— Хочешь, я раздену тебя?
Рюди кивнул. Она ловко расшнуровала кожаные сапоги, стащила их с ног, рывком вытянула из петель ремень с тисненым узором и ухватилась за джинсы. Рюди помогал ей, силясь сделать «мостик». Эстер упивалась мгновением, стягивая с любимого боксерские трусы. Любовалась его членом, взбухшим прямо на глазах, тем, как упруго он притиснулся к паху, почти достигая пупка.
Она ощущала едкий запах, и он не был противен ей, потому что когда-то она действительно любила Рюди. Горькая теплота под мышками, несвежий после сна рот, потные ноги — все это еще имело вкус детства. И заспанные, чуть не склеенные глаза по утрам были глазами мальчишки. Это она, пожалуй, заставила его блюсти гигиену полового органа, как положено мальчику. Сначала это давалось ему с трудом, но иначе вряд ли вообще вошло бы в привычку, ведь дома его не научили даже зубы чистить. Настолько безразличен он был своей матери.
— А хочешь раздеть меня?
Он отрицательно мотнул головой. Она быстро стянула с себя рваные футболки: одну с надписью Genesis, вторую с надписью Pink Floyd. Закинула зебровые джинсы в угол, сняла с ушей свои вериги с подвесками и не знающими устали пальцами расстегнула на спине пряжку бюстгальтера.
— Проделай это еще раз, — прошептал он.
— Что?
— Как ты снимаешь БГ.
Она снова надела, защелкнула на спине и снова сняла бюстгальтер. Он любил наблюдать за ее ловкими движениями. Обнаженная до пояса, Эстер сняла трусики, и они вывернулись наизнанку. Эта дамская вещица цвета шампанского, обшитая кружевной каемкой, никак не вязалась с панковским обиходом. Последняя дань ромбаховскому вкусу — представлению Инес о ненавязчивой эротике. Она накрыла ладонью его пышущий жаром член, другой ладонью коснулась мошонки, уже не столь горячей. Она взглянула на него, они посмотрели в глаза друг другу. Она развела его ноги, села ему на левое бедро, вдавившись в него промежностью, и он ощутил увлажнение кожи.

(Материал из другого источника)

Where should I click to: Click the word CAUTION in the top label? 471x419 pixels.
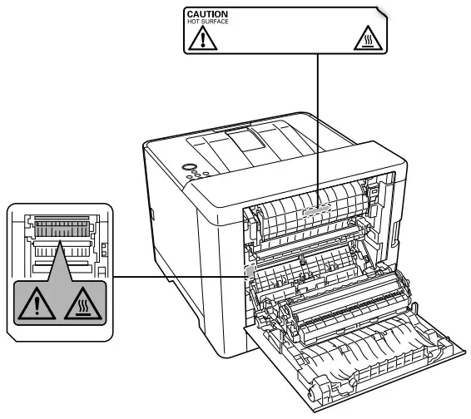click(206, 14)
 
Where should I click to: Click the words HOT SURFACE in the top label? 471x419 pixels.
click(205, 22)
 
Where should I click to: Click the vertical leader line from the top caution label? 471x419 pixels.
click(320, 125)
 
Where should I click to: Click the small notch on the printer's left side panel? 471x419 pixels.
click(154, 214)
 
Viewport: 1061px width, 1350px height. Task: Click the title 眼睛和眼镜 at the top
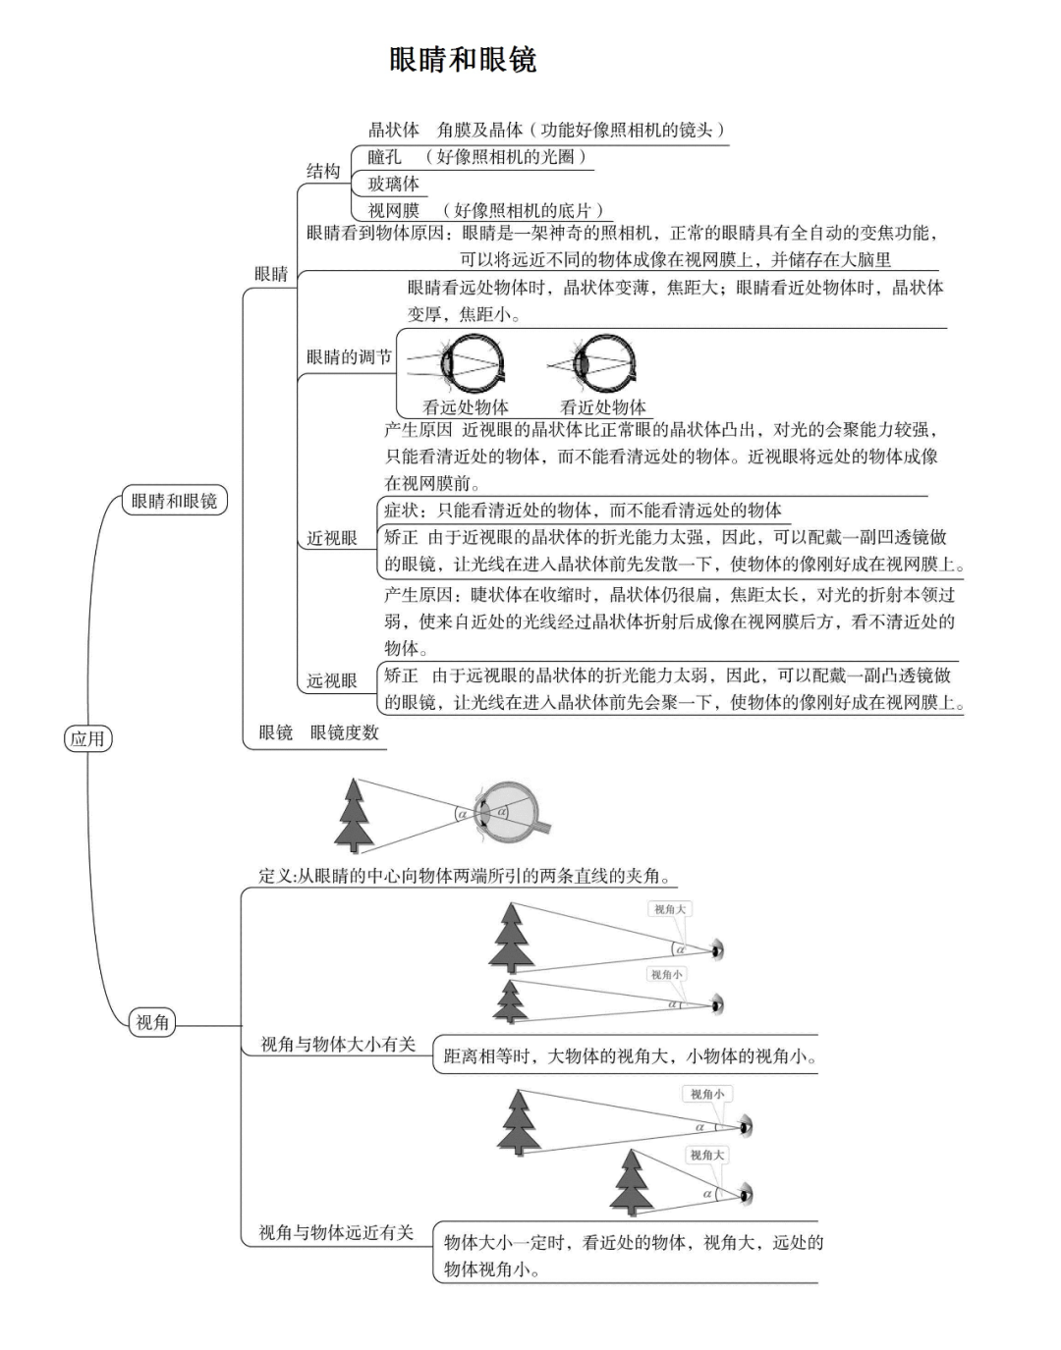click(463, 60)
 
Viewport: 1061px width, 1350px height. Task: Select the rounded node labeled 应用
click(87, 738)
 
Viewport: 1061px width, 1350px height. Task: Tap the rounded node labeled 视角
click(152, 1023)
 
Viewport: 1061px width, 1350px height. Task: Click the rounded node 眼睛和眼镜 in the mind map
click(174, 501)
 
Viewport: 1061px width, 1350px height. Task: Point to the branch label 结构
click(323, 172)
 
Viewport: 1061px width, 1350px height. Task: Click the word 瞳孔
click(385, 157)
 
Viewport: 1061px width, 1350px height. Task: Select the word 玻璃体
click(393, 184)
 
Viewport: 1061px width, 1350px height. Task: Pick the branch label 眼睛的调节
click(349, 357)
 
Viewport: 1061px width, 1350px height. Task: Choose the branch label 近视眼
click(332, 538)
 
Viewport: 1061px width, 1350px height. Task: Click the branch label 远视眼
click(332, 680)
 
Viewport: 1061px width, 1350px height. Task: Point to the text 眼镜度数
click(344, 732)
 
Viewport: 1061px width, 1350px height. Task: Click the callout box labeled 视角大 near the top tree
click(670, 910)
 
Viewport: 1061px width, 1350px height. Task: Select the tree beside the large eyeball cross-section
click(354, 814)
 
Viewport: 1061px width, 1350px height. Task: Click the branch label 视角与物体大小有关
click(337, 1045)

Рука осторожно вклинилась в шов между его и ее плотью. Он смочил пальцы, выпростал руку, прикоснулся ею к губам и вновь потянулся к влаге. Его рука была стиснута двумя телами и не тревожила Эстер.

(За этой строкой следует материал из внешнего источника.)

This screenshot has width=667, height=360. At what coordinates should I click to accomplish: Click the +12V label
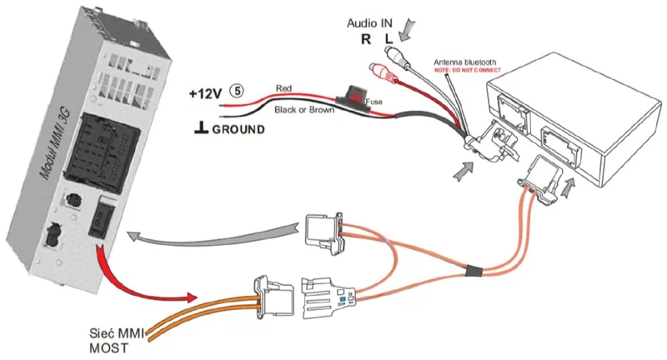tap(206, 93)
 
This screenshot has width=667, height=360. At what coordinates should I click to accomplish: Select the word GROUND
tap(238, 129)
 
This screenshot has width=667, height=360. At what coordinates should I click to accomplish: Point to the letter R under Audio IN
tap(365, 39)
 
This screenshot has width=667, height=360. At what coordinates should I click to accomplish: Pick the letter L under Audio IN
tap(388, 39)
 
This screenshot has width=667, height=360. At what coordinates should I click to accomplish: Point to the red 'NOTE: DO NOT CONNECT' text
tap(468, 71)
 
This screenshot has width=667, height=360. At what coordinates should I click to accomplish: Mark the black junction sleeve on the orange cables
tap(472, 270)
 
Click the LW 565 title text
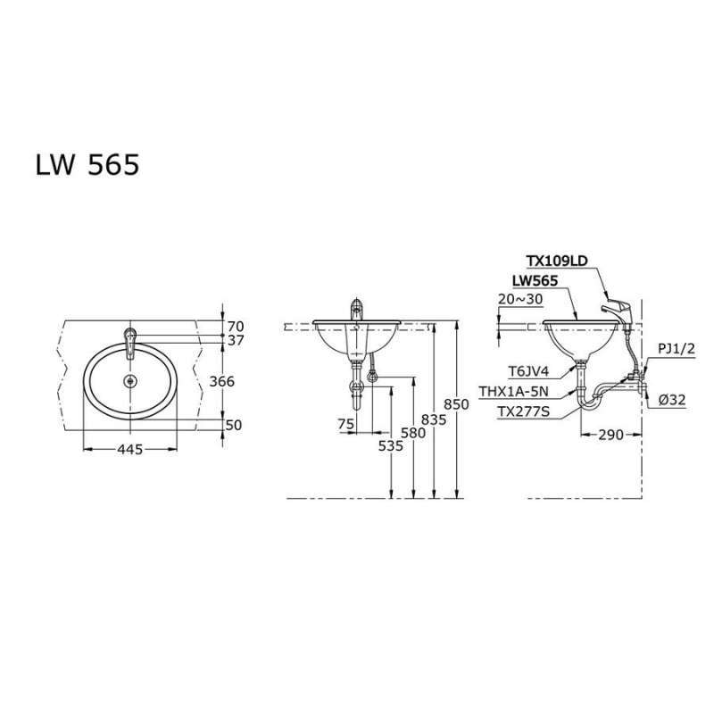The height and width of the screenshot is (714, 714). [87, 166]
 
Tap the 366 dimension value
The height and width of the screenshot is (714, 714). [222, 381]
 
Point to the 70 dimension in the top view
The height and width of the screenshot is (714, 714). [235, 326]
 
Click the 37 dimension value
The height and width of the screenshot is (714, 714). [235, 340]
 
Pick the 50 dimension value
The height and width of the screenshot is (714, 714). [235, 426]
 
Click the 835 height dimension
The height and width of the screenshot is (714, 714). [435, 418]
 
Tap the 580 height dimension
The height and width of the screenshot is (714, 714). [413, 432]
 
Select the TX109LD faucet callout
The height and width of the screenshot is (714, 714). [556, 262]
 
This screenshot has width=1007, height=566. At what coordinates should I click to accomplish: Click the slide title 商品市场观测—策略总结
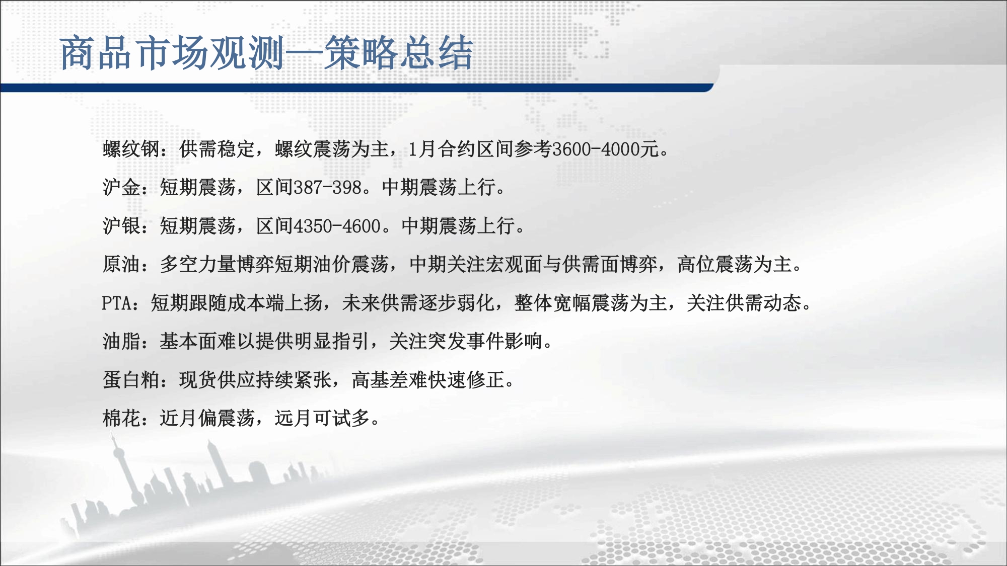tap(267, 53)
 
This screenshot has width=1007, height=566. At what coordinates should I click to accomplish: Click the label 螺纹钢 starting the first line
tap(131, 149)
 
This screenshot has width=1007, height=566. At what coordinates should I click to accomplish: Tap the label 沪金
tap(121, 187)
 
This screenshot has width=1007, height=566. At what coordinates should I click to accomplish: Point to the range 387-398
tap(328, 187)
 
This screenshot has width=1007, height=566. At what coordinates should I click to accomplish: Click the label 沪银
tap(121, 226)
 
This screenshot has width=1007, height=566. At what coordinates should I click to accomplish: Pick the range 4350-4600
tap(337, 226)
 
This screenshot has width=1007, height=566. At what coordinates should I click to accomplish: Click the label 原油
tap(121, 264)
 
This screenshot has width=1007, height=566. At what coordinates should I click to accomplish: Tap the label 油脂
tap(121, 341)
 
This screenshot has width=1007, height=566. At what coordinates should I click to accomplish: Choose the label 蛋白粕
tap(131, 379)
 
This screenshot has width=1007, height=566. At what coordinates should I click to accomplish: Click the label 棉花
tap(121, 418)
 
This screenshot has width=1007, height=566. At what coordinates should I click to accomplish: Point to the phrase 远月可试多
tap(322, 418)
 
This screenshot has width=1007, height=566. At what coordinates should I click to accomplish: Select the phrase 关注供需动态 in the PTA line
tap(744, 303)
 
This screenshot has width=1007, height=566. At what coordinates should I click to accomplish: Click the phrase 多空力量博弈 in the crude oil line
tap(218, 264)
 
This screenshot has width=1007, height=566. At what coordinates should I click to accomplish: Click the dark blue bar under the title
tap(356, 88)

И они снова смотрели друг на друга, молча и отчужденно. Он не выдержал ее взгляда и перевел глаза на возбужденное тело любимой.
— Между нами все кончено, я так понимаю? — спросил он, и теперь его дыхание было уже спокойным.
Она, однако, не возразила, перегнулась вперед и подставила ему грудь. Она открыла ему молочно-белые груди с розовыми оазисами и словно резными сосками. Рюди сомкнул веки, облизал сухие распухшие губы, и они превратились в дифирамб твердым бугонам. Обеими руками он нащупал ее колени, впадины под ними были холодными и влажными от пота. Рот утонул в ее груди, присосался к ней и раскрылся еще шире, захватывая все большее пространство. Она обхватила его гладкую голову, упершись ладонями в висок и темя. А пальцы Рюди, скользя по литой попке, устремились к влагалищу и погрузились в него, неглубоко — он боялся вызвать отвращение — и замерли, ничего не домогаясь. И Рюди почувствовал нечто вроде мужского удовлетворения — утоления любопытства. И в то же время — невыразимую тоску по дому, который был невесть где. Стало быть, ему хотелось умереть. Ведь он думал о смерти.
Эстер вдруг вырвалась, отпрянула — может быть, именно от смерти — и улеглась рядом. Она раздвинула локти, упрятав ладони под бедрами.
— Мы с тобой уже два с половиной года, и еще ни разу не спали. Я имею в виду — по-настоящему. — Он помолчал, порылся в пачке сигарет, нащупал всего одну, последнюю, буркнул что-то себе под нос, потянулся к огарку, закурил и сделал первую глубокую затяжку. Они курили вместе, попеременно передавая друг другу сигарету и по справедливости отмеривая каждую затяжку.
— На стене, где кнопки, когда-то висела картинка с очаровательным комодским вараном. Ты знаешь, где находится Комодо?